(WORK INSTRUCTION) After locating the line containing "Open the fifth" in the entries below, please write out that line and the rest through the end exactly. Omit pictures.

Saved entries
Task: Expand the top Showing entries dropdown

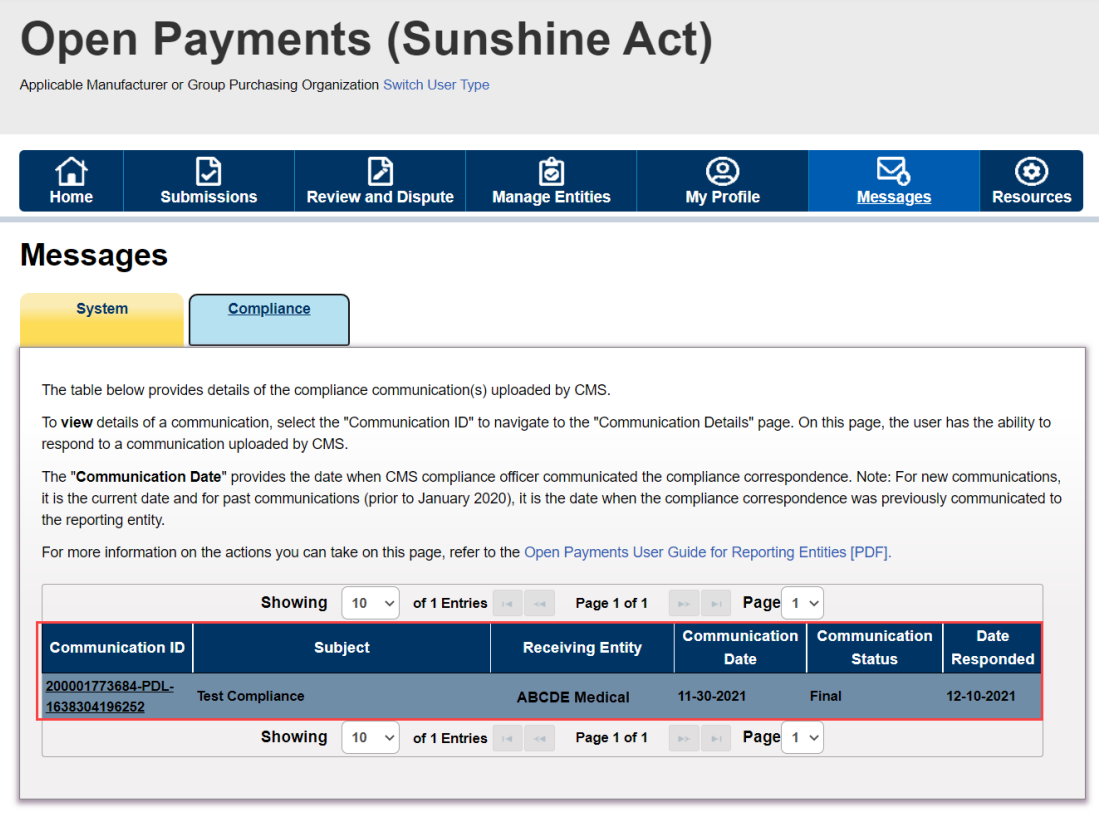Action: point(370,603)
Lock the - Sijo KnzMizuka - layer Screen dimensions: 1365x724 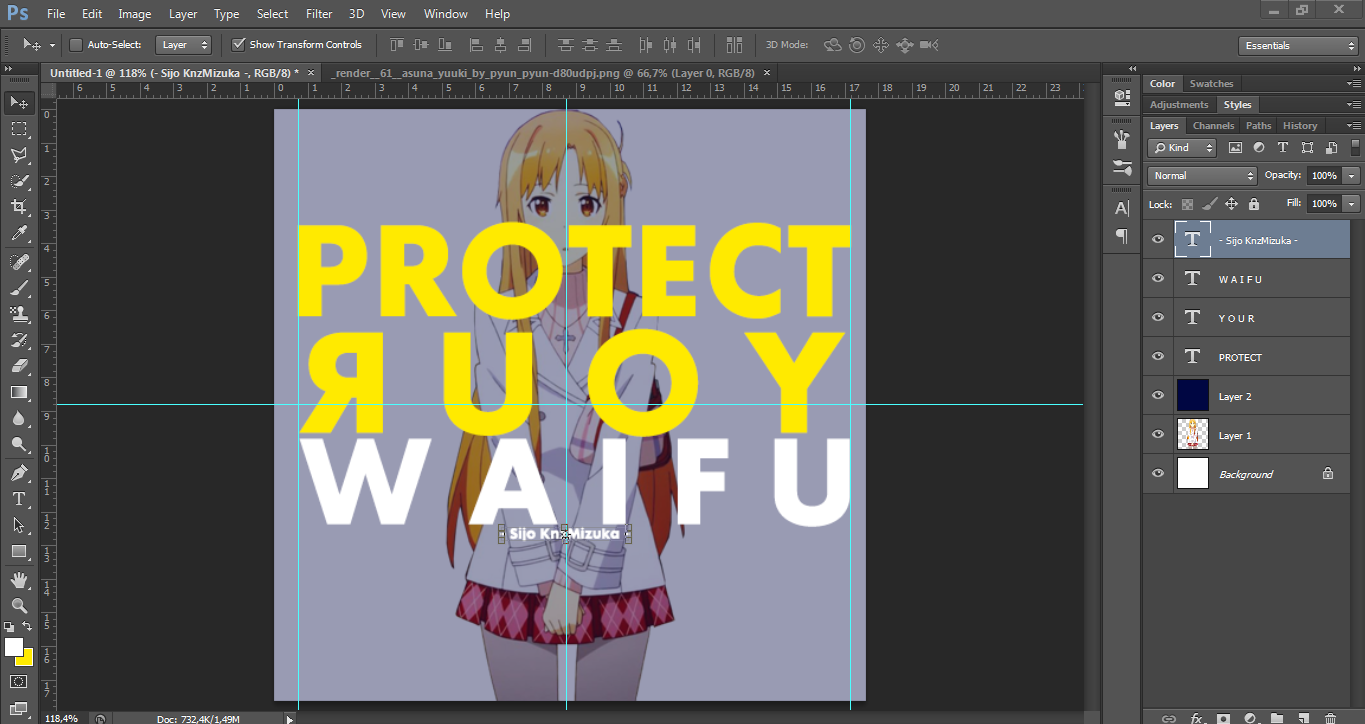[1253, 204]
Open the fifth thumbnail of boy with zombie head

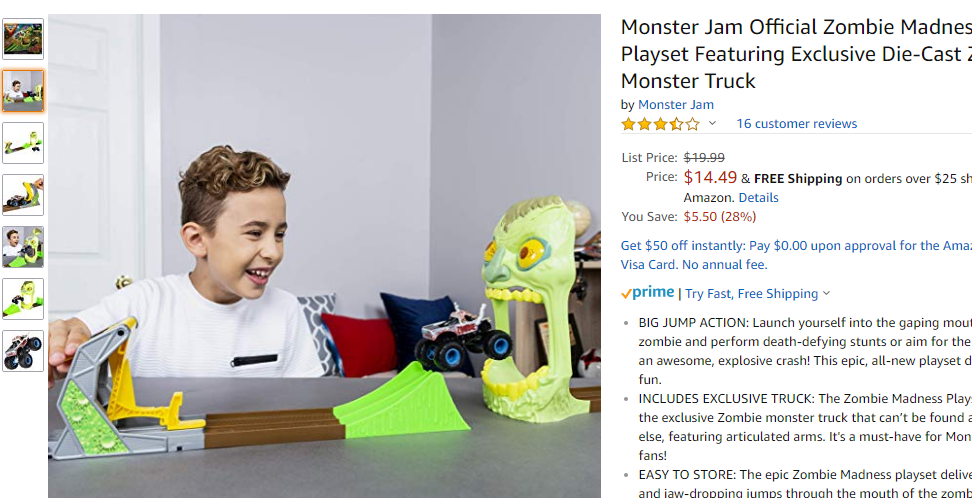coord(23,247)
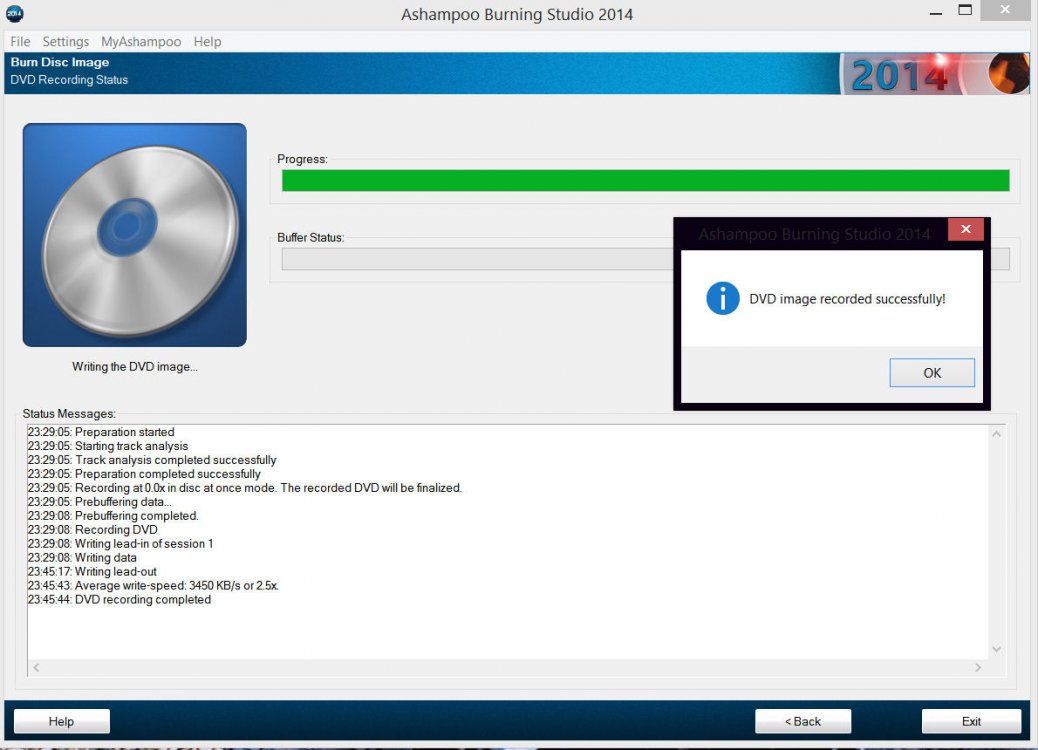The width and height of the screenshot is (1038, 750).
Task: Click the Exit button
Action: [x=971, y=721]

(FINAL ANSWER)
Open the fifth thumbnail of boy with zombie head

coord(23,247)
The width and height of the screenshot is (1038, 750).
Task: Click the Exit button
Action: [x=971, y=721]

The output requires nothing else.